After a second epic trip to Winnipeg to try to nail down a house in under 7 days, we finally succeeded in finding a place to live.
One would think that all it took was enlisting an agent to help us, tour some places, make an offer, get the legals in place, move.
Ha, ha, ha!
We looked in outlying communities like Steinbach for new houses with big yards but a commute that Ancient One found undesirable. We looked in Selkirk. Stonewall. Stony Mountain. Lorette. Isle des Cheins. LaSalle. Niverville. Starbuck.
We looked at new developments in planned communities in the southern part of the city/St. Vital: Island Lakes, Southlands, Royal Wood, Whytridge.
We were out bid by 9 people on one house, 12 on the other. Everything going for $35K + over the asking price, and embroiled in painful bidding wars where sellers were pandering to buyers who were willing to accept the house before inspection and rejecting people who were wanting to put conditions on the sale.
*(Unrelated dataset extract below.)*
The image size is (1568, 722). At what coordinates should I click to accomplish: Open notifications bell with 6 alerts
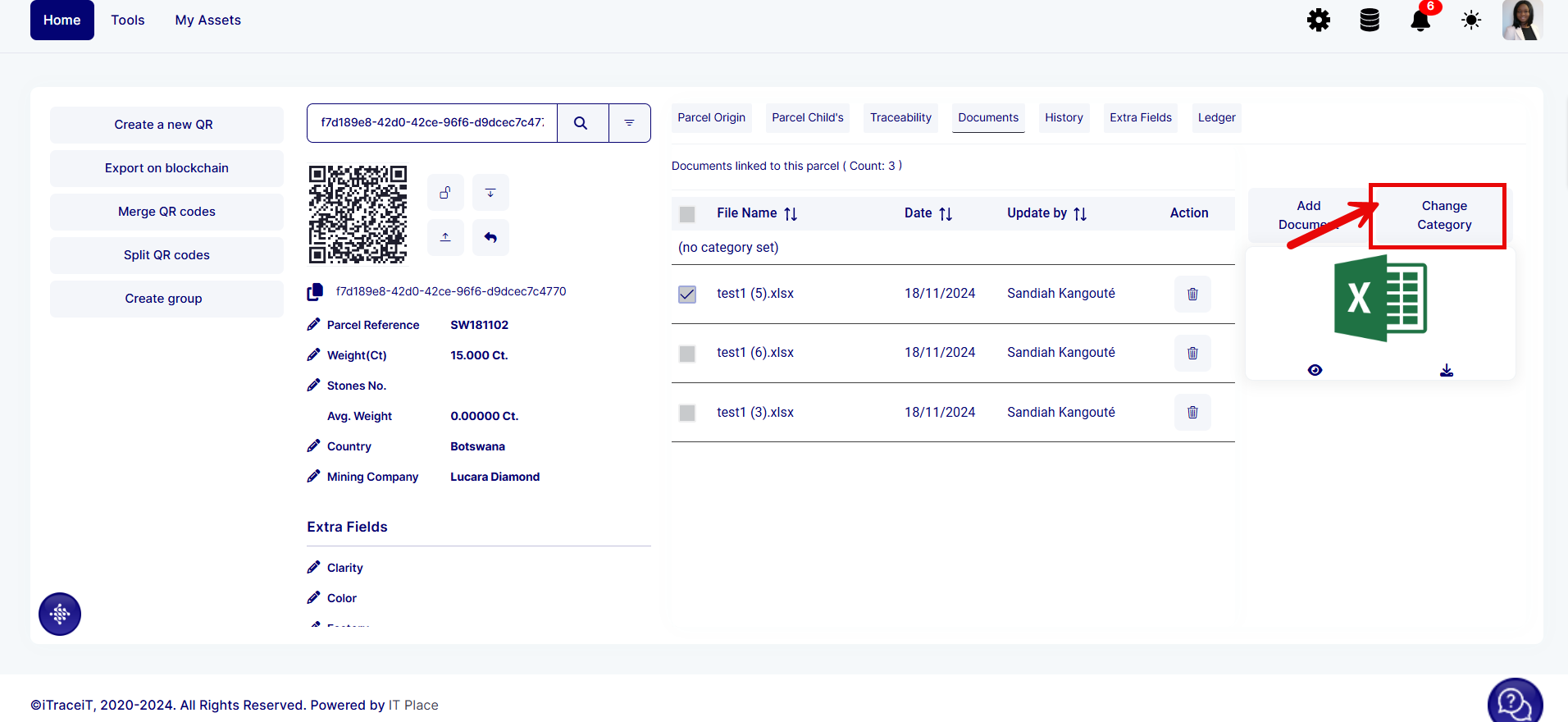pos(1420,21)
Stupid, dangerous, and not our speed.
The old man had his heart set on North River Heights, and it was looking grim. Same bidding wars, but with ancient heritage homes. Prestige, yes. Easy to obtain? No.
After accepting defeat and acknowledging that we would probably have to live in a cardboard box on Portage/Main when we arrived, we were pleased to stumble across something that would work for us. Great street, great part of River Heights. A little dash of history. Fantastic commute to the airport for The Old Man. Great commute to downtown for me when I go back to work. School a block walk from the house. Kids around the same age as ours living in the houses next to us, behind us and across from us.
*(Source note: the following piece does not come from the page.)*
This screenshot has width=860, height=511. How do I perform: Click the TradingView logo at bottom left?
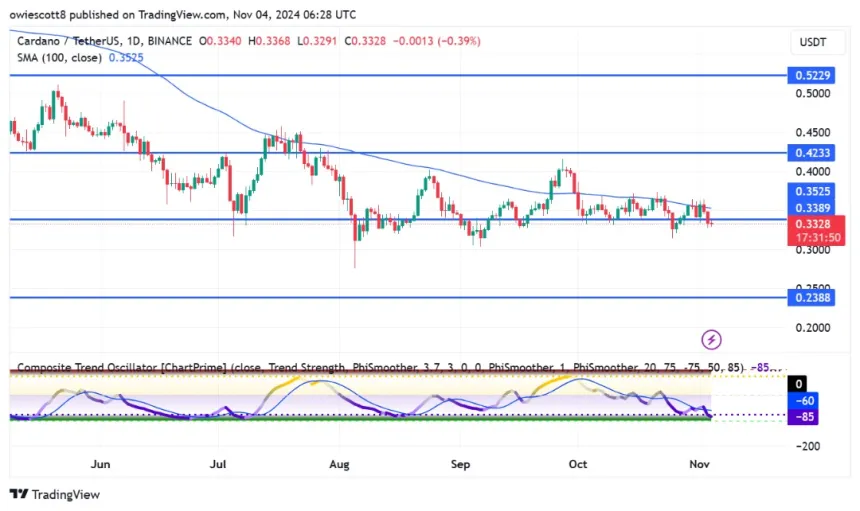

Problem? The stupid house was built during an era when people were still riding pennyfarthings, and showing an ankle was scandalous. The electrical was done around the same time. The owners were having a hard time finding someone who wanted a house that required extensive electrical (removal of old Knob & Tube, replacement with current up-to-code wiring) and was poorly decorated. I don’t know what the people who were selling it were smoking when they picked out their interior colors, but it was clearly powerful shit. There are over 8 different paint colors throughout the home, and they just. do. not. jive.
The Old Man loathes the exterior color, which he calls “puke” and I call “sunburned Sphynx Cat”.
Attractive colour it ain’t.
After negotiating the electrical upgrade as part of our sale, having it inspected and appraised, we decided that the risk of buying this crusty old dame of a house (built in 1922 = older than my grandmother) was worth it based on property value retention, the excellent ‘hood we were getting into, and it’s proximity to fabulous shops and easy access to parks/bike trails on Wellington Crescent, leading to Assinaboine Park. It’s far enough away from the river that we don’t have to worry about it being swept away every winter/spring, but close enough that the river is a short walk on a nice day.
Did I mention that there is an apple tree? My kids are beside themselves with glee. They’ve been promised a tire swing. There are also raspberry canes, and a family of feral rabbits that feeds off the fallen fruit. Abundant grey squirrels.
The contractors, the home inspector and hubby are all awed by the screened-in, 3-season patio area. I’m less than enthused about the poorly laid out, badly decorated kitchen, and the teensy bathroom that is mostly still original. I’m flummoxed by the massive hot water rads in every room. I’m thrilled with the new roof, new windows and new gas fire place in the kitchen.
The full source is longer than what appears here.